Porous Zim borders ‘now a security threat’

Source: Porous Zim borders ‘now a security threat’ | The Standard


ZIMBABWE’s porous borders are posing a serious security risk as they expose the country to a litany of illegal activities, including smuggling and criminal syndicates roaming undetected, a damning report says.

According to the report by the Parliamentary Portfolio Committee on Home Affairs, Defence and Security Services chaired by Chiredzi South Member of Parliament Callisto Gwanetsa (Zanu PF), state security agents manning the country’s expansive border lines are corruptly facilitating illegal entry of locals and foreigners and this was rampant.

The report was presented to Parliament last Thursday after the committee’s visit to the country’s borders including Beitbridge, Sango, Plumtree, Chirundu and Nyamapanda posts, which it said were in a deplorable state.

“The country’s borders were very porous as evidenced by the proliferation of illegal exit and entry points,” the report says.

“The rise in illegal border crossing cases impacted negatively on the reputation of the Immigration Department in as much as it affected the entire nation in terms of security and loss of revenue.”

Government, the report says, does not have adequate off-road terrain patrol vehicles and use of modern surveillance tools to secure the entirety of the country’s border lines.

“At Sango Border Post — the committee was told that the near 200 km straight line was punctuated by rattled trucks weaving in and out of the country, testimony of the presence of vehicular and human traffic entering and leaving the country illegally,” the report says.

“The main points that were said to be costly were mostly used for smuggling goods in and out and included Crooks Corner, Machichi, Dumela, Malipathi and Dingi among others.

“This posed potential security risk to the country and at the same time undermining revenue collection efforts, security of great importance, revenue going uncollected and all those are of great concern to a state of the nation.

“There is also lack of capacity in using modern technology such as drones, surveillance cameras, and biometric cameras at clearance points, helicopters for effective operations, patrols and security surveillance at border posts, hence exposing the country to criminal elements.”

It also emerged that the borders’ computer software was in the hands of a private player, a situation that puts the country’s security in jeopardy.

The committee said there was concern over border infrastructure including roads, commercial officers, bays, bridge development and housing.

The committee also said there was a danger people from countries like Rwanda, the Democratic Republic of Congo and the Great Lakes region were finding their way into the country taking advantage of the porous border systems.

“The committee was further informed that there were no off-road terrain vehicles at Kariba border post to conduct patrols on the lower Zambezi Valley, which was said to be a hive of illegal activities when you look in terms of those people coming from Zambia, DRC, Rwanda, Great Lakes and everywhere,” the report added.

“So, it is really unpleasing.

“This situation was deemed unsustainable in light of the rampant illegal activities taking place along the border line.

“Unlike on the Zambian side, the committe observed that there was no boat patrol on Lake Kariba, which was quite often used by border jumpers.
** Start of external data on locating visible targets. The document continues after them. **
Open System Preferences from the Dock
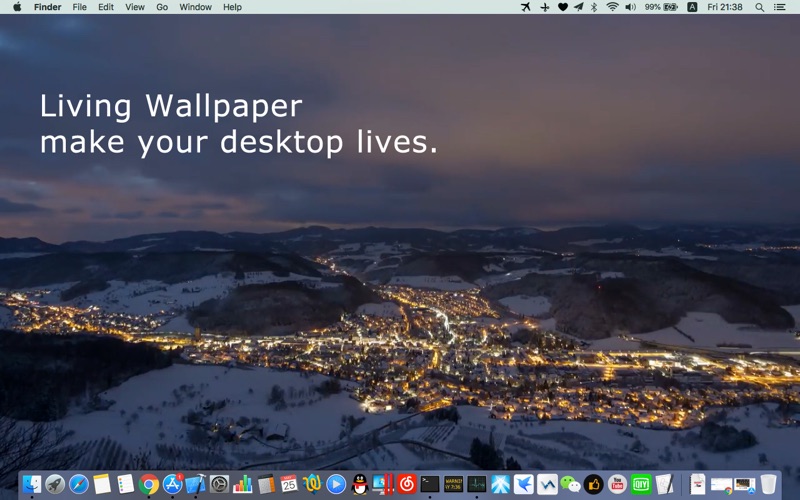800x500 pixels. [219, 484]
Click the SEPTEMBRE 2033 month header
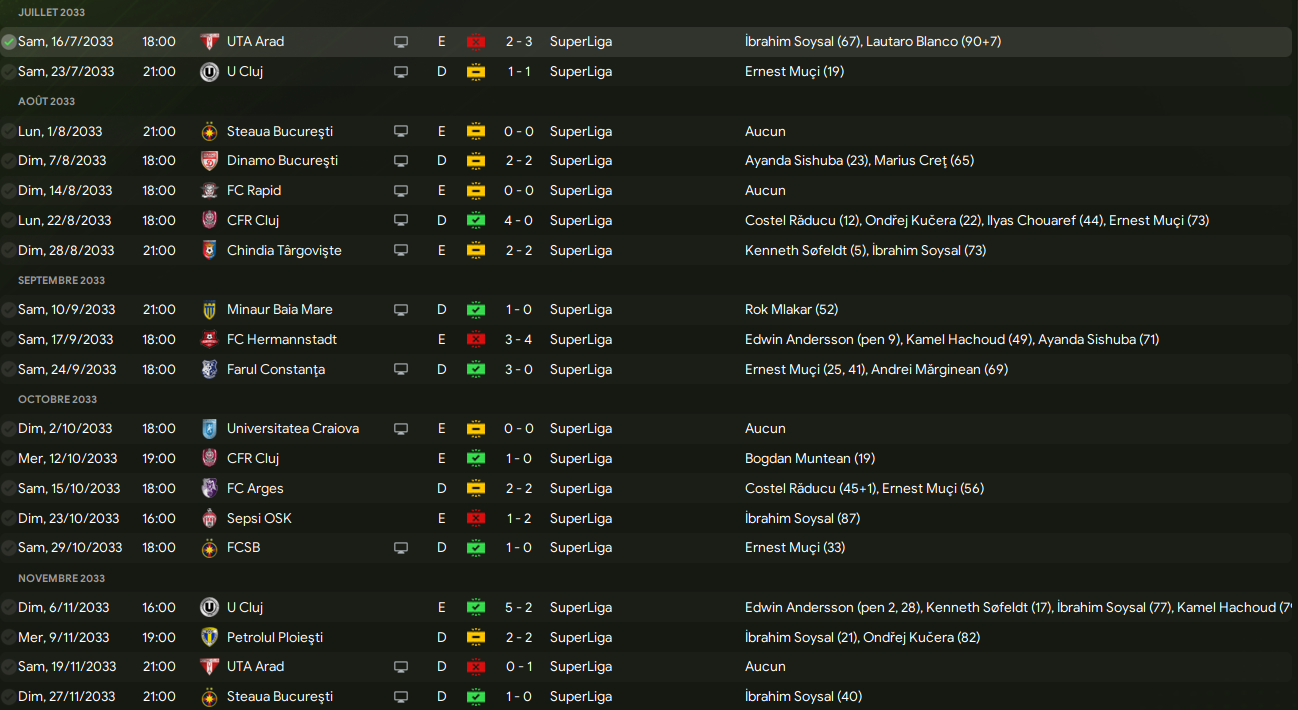This screenshot has height=710, width=1298. click(61, 280)
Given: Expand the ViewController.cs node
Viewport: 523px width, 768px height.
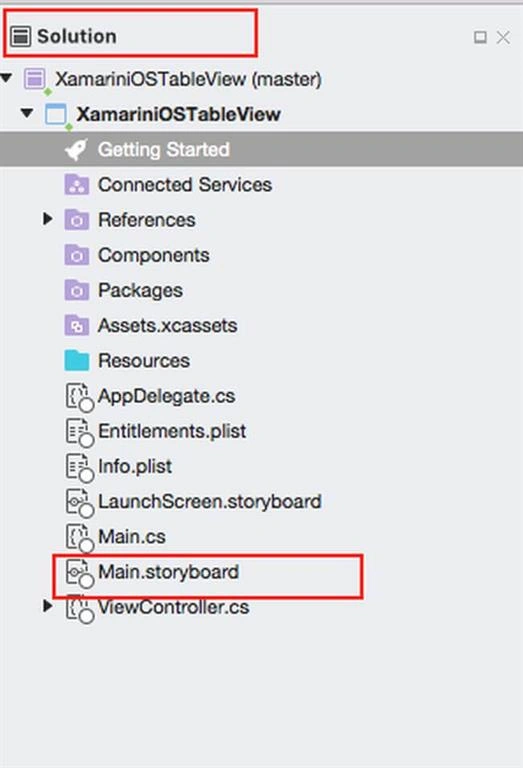Looking at the screenshot, I should tap(48, 606).
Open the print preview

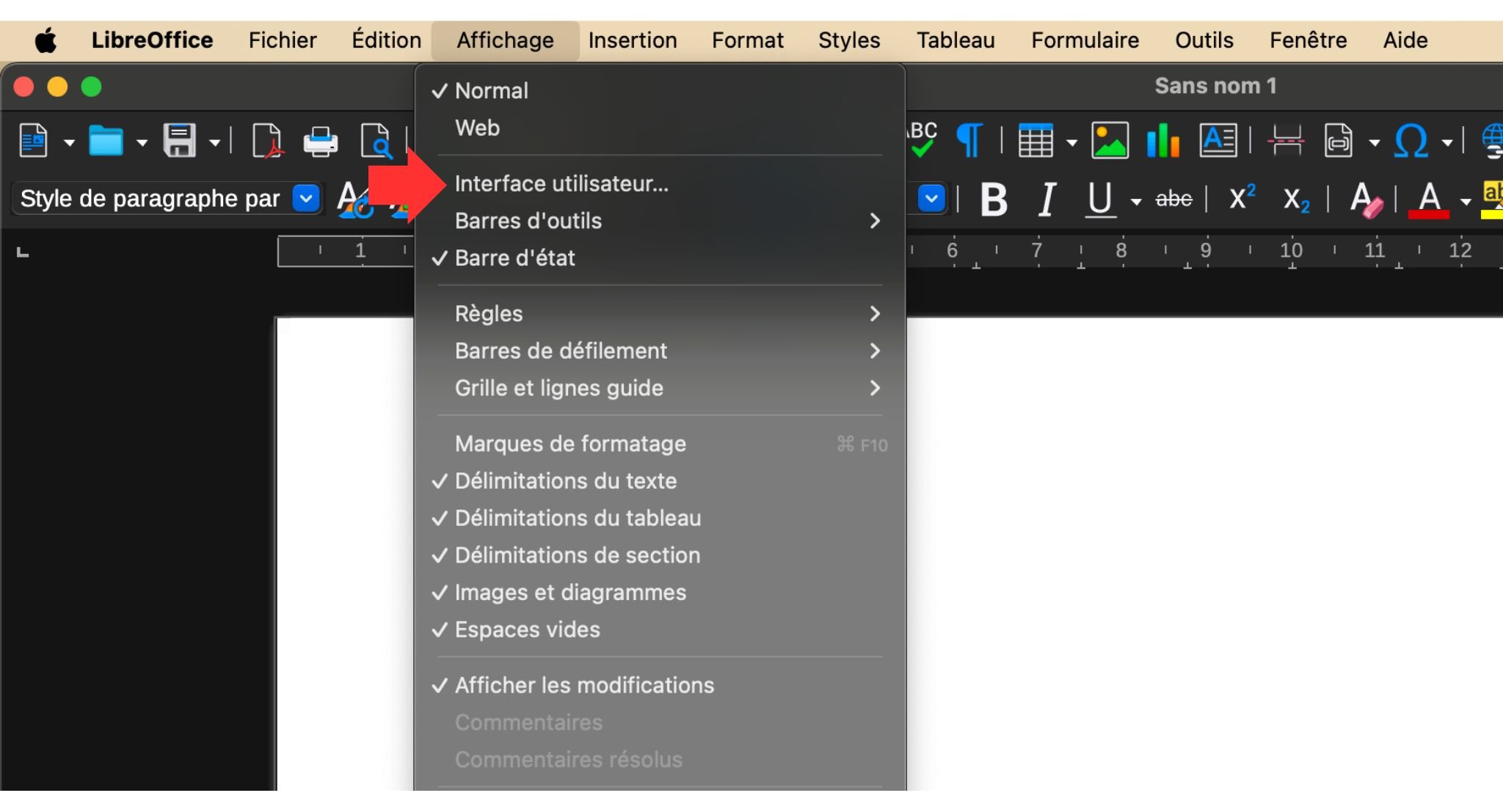(377, 140)
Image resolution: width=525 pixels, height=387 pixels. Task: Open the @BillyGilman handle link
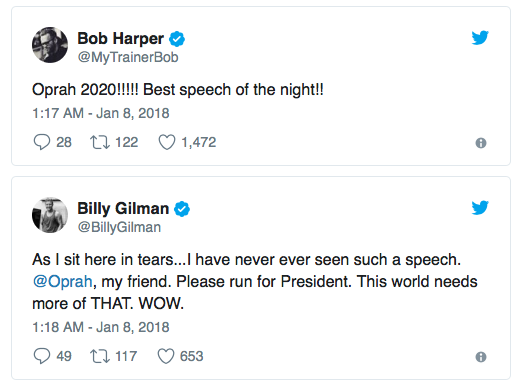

The entire Kariba, no boats on patrol by the immigration officers, so, the laxity was unprecedented,” the report said.

“On ICT system challenges — at Nyamapanda and Chirundu border posts, the committee was informed by the Immigration officers that the computer system experienced frequent downtimes. “The committee received similar reports at Beitbridge border post where the Afrosoft-backed system was said to have crashed in December 2019 putting the Immigration department and the whole nation at risk as all entries and immigrant management had to be done manually.

“Given the high volumes of movement at the ports, officials were not able to collectively identify criminals and some prohibited immigrants using the manual system.
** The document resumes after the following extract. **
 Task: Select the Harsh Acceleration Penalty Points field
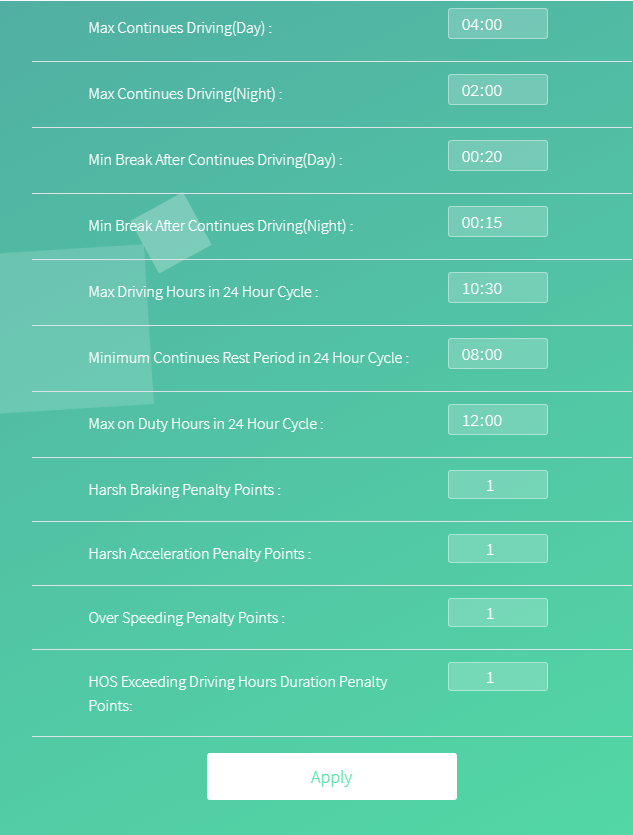point(497,549)
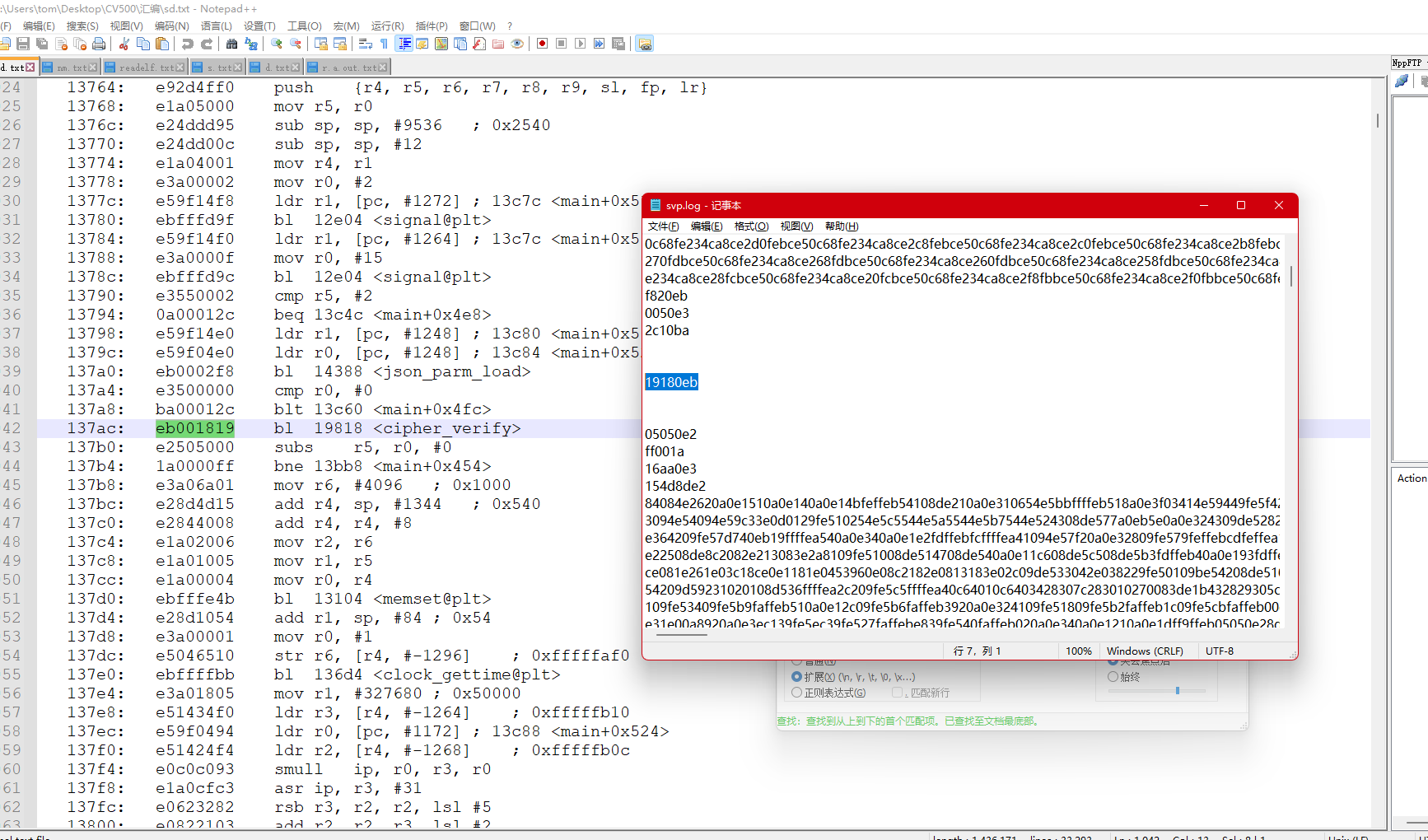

“Once again, the porosity of the system and criminology, all issues were pertaining to use once again of Afrosoft which was not controlled in the country. The committee noted that the black book was not computerised and as a result prohibited immigrants were not easy to identify. It was a willy-nilly situation.”

“At Beitbridge border post, the committee learnt from the immigration officers that the 225 kilometres, if you want to say from Crook’s Corner to Beitbridge, you pass once again into Matabeleland South — the frontier had too many breach points, forward basis and communities along the frontier line were said to be fuelling cross-border illicit activities.”

There were no physical barriers in the Nyamapanda area and was highly porous with a number of illegal crossing points along the border line, thus creating operational challenges.

“No wonder why at one time we had people from Ethiopia caught in Gwanda on foot because of the porousness of the border line.

“Our security, as it were, remains bleak,” the report presented by Gwanetsa says.

“Maintenance of morale is one of the principles in the campaign. Therefore, if morale among the security people is low, we are playing with a very important scenario in terms of security provision.”